Instructions for the task =>
Leaving out any pictures, print the entries that follow exactly as they stand.

Given entries =>

────

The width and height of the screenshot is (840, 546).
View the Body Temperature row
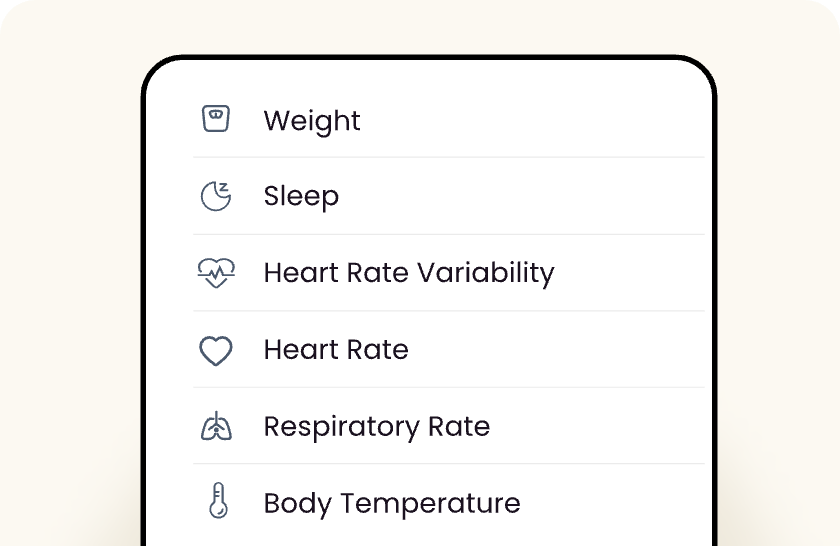[448, 503]
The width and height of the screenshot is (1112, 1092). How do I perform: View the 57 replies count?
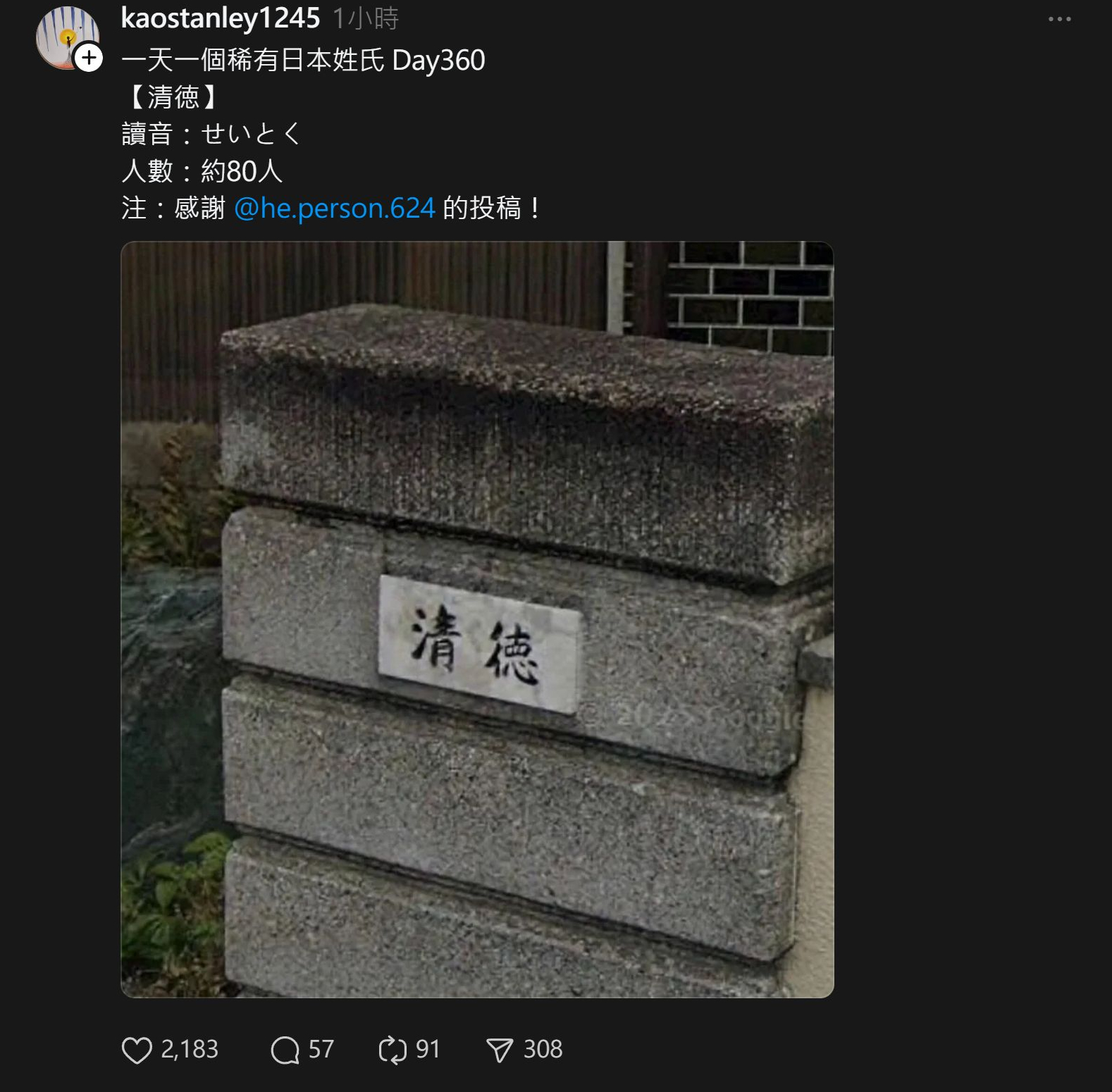coord(321,1049)
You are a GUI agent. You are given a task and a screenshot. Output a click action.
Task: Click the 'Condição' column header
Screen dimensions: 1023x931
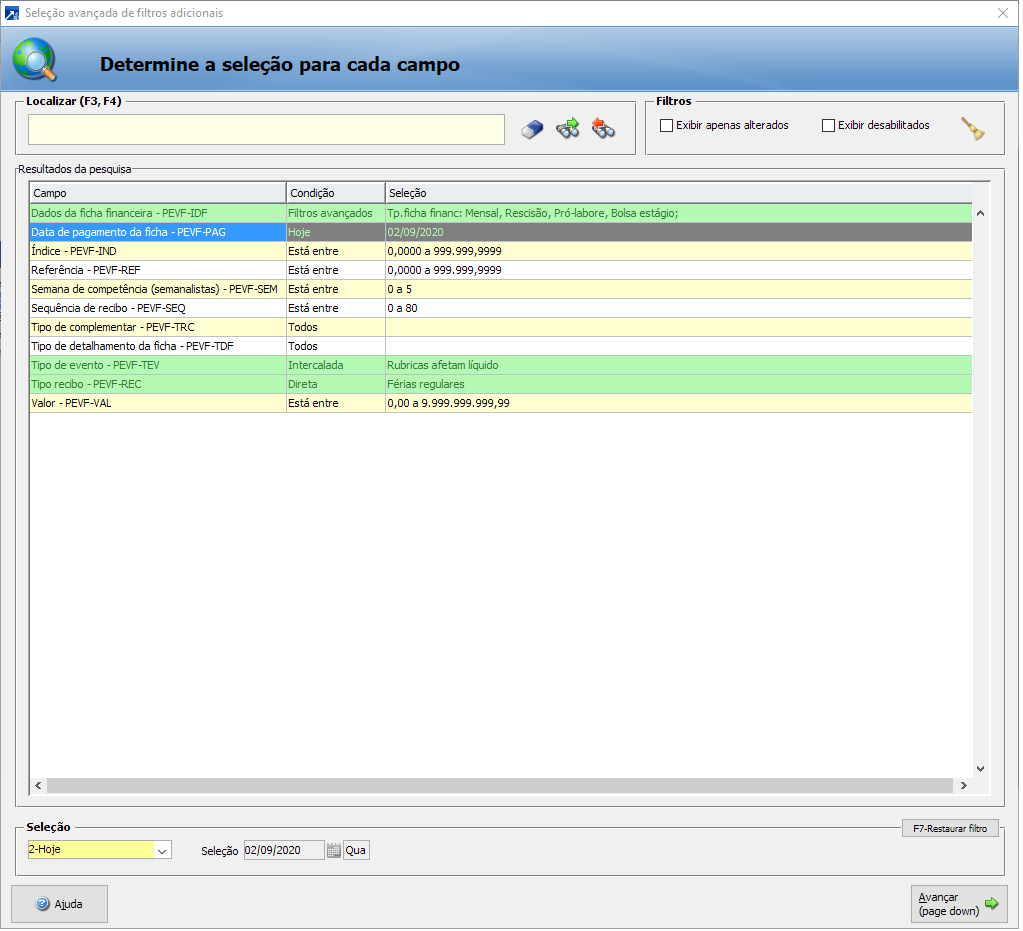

────

Task result =>
The width and height of the screenshot is (840, 546).
View the Body Temperature row
[448, 503]
The width and height of the screenshot is (1112, 1092). How do I perform: View the 57 replies count?
coord(321,1049)
You are a GUI agent. You are given a task and a screenshot. Output a click action.
Task: Click the 'Condição' column header
Screen dimensions: 1023x931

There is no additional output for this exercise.